++++ Page text

Australian retail turnover rose 3.3% in July 2020, seasonally adjusted, according to preliminary retail trade figures released by the Australian Bureau of Statistics (ABS). In a very positive result, turnover rose 12.2% when compared to July 2019. Perhaps the double-digit rise indicates the return of spending after closures, increased JobKeeper payments fuelling the retail industry or superannuation withdrawals being spent on retail, leisure and decretionary spending.
In July, Victoria had returned to Stage 3 lockdown and will experience a sharp decline impacted national results from August onwards. The ongoing consumer sentiment is also in question as the government makes decisions on important subsidies such as JobKeeper and JobSeeker. The results will also be varied across geographical regions as CBD retailing feels the effect of less CBD office worker populations and tourism impacts.
Ben James, Director of Quarterly Economy Wide Surveys said: “Retail turnover rose in all states and territories except Victoria in July. The rise across the rest of the country was driven by continued strength in household goods retailing, and the recovery in cafes, restaurants and takeaway food services, and clothing, footwear and personal accessory retailing.”

++++++++
++++ Information provided

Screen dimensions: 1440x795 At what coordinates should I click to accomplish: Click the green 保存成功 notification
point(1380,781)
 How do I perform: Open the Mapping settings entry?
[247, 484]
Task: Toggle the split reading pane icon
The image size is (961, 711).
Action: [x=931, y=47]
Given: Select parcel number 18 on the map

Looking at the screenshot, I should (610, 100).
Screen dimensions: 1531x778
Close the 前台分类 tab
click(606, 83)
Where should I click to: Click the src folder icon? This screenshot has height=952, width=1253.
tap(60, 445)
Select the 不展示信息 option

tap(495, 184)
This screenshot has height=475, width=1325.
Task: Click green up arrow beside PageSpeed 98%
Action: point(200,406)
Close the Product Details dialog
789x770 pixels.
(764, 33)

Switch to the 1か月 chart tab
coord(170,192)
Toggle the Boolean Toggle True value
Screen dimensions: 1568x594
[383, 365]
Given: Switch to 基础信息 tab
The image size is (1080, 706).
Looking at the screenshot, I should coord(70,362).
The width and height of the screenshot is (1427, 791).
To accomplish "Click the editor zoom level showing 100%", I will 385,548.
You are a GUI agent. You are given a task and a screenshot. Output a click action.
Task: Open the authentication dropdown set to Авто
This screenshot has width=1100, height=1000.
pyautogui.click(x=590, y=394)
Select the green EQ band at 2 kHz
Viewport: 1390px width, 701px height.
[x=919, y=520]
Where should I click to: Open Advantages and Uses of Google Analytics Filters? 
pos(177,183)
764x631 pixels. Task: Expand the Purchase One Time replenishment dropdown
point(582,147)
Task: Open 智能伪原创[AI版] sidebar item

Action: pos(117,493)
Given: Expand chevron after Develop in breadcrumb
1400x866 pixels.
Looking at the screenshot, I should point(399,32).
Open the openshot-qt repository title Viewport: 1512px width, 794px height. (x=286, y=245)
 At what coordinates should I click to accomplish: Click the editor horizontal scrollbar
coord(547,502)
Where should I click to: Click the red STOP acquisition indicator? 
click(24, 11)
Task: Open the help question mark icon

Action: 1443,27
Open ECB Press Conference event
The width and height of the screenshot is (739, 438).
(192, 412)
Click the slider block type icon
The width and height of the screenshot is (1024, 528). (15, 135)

++++++++

Required actions:
1. According to the text on Australian retail turnover, what drove the July rise in retail turnover outside Victoria?
2. Output the passage of the text on Australian retail turnover starting at "Australian retail turnover" and ending at "and tourism impacts.".

Written responses:
1. The rise outside Victoria was driven by continued strength in household goods retailing. It was also driven by the recovery in cafes, restaurants and takeaway food services, and in clothing, footwear and personal accessory retailing.

2.
Australian retail turnover rose 3.3% in July 2020, seasonally adjusted, according to preliminary retail trade figures released by the Australian Bureau of Statistics (ABS). In a very positive result, turnover rose 12.2% when compared to July 2019. Perhaps the double-digit rise indicates the return of spending after closures, increased JobKeeper payments fuelling the retail industry or superannuation withdrawals being spent on retail, leisure and decretionary spending.
In July, Victoria had returned to Stage 3 lockdown and will experience a sharp decline impacted national results from August onwards. The ongoing consumer sentiment is also in question as the government makes decisions on important subsidies such as JobKeeper and JobSeeker. The results will also be varied across geographical regions as CBD retailing feels the effect of less CBD office worker populations and tourism impacts.